◆ **STATED TASK**
Carry on the RAG fine tuning page from where it stops, keeping its list format.

◆ **TEXT SHOWN**
────

# RAG Fine Tuning with Feast and Milvus

## Introduction

This example notebook provides a step-by-step demonstration of building and using a RAG system with Feast and the custom FeastRagRetriever. The notebook walks through:

1. Data Preparation
   * Loads a subset of the [Wikipedia DPR dataset](https://huggingface.co/datasets/facebook/wiki_dpr) (1% of training data)
   * Implements text chunking with configurable chunk size and overlap
   * Processes text into manageable passages with unique IDs
2. Embedding Generation
   * Uses `all-MiniLM-L6-v2` sentence transformer model
   * Generates 384-dimensional embeddings for text passages
   * Demonstrates batch processing with GPU support
3. Feature Store Setup
   * Creates a Parquet file as the historical data source
   * Configures Feast with the feature repository
   * Demonstrates writing embeddings from data source to Milvus online store which can be used for model training later
4. RAG System Implementation
   * **Embedding Model**: `all-MiniLM-L6-v2` (configurable)

────

[Data for locating visible targets]
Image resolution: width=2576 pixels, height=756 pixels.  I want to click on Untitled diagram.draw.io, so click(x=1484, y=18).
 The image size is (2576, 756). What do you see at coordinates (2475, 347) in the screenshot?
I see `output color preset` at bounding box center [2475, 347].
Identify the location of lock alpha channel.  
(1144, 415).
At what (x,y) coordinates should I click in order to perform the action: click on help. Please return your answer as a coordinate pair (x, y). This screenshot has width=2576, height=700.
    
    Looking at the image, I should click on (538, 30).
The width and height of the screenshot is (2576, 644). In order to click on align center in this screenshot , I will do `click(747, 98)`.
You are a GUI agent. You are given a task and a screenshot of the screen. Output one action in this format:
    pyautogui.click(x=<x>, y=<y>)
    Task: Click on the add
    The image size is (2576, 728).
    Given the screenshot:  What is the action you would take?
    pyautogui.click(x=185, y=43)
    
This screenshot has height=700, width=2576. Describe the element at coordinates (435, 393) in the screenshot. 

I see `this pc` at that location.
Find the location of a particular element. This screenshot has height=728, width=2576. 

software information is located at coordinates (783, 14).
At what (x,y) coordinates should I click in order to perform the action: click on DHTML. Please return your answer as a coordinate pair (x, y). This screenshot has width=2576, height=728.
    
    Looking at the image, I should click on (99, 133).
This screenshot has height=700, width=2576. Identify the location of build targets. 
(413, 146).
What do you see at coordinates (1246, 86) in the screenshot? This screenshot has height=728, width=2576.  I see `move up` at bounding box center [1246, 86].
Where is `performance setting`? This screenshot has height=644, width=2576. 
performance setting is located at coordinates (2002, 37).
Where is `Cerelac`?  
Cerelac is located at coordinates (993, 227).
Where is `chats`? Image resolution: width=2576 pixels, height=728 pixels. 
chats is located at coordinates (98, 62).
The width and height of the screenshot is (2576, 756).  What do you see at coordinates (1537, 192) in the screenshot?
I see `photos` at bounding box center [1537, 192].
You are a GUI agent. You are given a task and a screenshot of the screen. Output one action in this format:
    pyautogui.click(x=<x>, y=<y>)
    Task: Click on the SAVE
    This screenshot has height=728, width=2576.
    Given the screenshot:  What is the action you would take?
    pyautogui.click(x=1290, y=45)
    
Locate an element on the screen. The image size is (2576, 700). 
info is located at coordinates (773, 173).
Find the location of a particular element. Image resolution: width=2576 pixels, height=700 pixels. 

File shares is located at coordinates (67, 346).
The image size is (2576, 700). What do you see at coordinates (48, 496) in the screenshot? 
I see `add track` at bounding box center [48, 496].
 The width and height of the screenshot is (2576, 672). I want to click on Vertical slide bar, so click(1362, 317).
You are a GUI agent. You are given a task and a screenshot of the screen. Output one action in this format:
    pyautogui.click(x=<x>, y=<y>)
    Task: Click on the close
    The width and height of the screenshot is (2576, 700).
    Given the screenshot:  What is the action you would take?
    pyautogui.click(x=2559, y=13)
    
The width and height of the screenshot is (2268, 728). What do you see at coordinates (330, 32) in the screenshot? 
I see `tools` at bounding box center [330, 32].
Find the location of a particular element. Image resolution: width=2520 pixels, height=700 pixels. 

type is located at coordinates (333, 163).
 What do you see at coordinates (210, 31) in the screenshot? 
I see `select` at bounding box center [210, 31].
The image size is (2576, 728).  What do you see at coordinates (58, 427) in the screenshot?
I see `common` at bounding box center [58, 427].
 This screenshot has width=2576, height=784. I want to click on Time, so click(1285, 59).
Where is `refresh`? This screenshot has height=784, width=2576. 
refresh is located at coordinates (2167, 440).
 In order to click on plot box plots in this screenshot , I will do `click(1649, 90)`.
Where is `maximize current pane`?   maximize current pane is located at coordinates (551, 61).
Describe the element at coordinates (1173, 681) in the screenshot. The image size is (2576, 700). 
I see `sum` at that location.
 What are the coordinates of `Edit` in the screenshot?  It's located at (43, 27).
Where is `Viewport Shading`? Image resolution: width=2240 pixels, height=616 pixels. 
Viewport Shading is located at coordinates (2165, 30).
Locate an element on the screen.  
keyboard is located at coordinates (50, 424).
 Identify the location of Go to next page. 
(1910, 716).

────

◆ **RESULT OF THE TASK**
   * **Generator Model**: `granite-3.2-2b-instruct` (configurable)
   * **Vector Store**: Custom implementation with Feast integration
   * **Retriever**: Custom implementation extending HuggingFace's RagRetriever
5. Query Demonstration
   * Perform inference with retrieved context

## Requirements

* A Kubernetes cluster with:
  * GPU nodes available (for model inference)
  * At least 200GB of storage
  * A standalone Milvus deployment. See example [here](https://github.com/milvus-io/milvus-helm/tree/master/charts/milvus).

## Running the example

Clone this repository: <https://github.com/feast-dev/feast.git> Navigate to the examples/rag-retriever directory. Here you will find the following files:

* **feature\_repo/feature\_store.yaml** This is the core configuration file for the RAG project's feature store, configuring a Milvus online store on a local provider.
  * In order to configure Milvus you should:
    * Update `feature_store.yaml` with your Milvus connection details:
      * host
      * port (default: 19530)
      * credentials (if required)
* **feature\_repo/ragproject\_repo.py** This is the Feast feature repository configuration that defines the schema and data source for Wikipedia passage embeddings.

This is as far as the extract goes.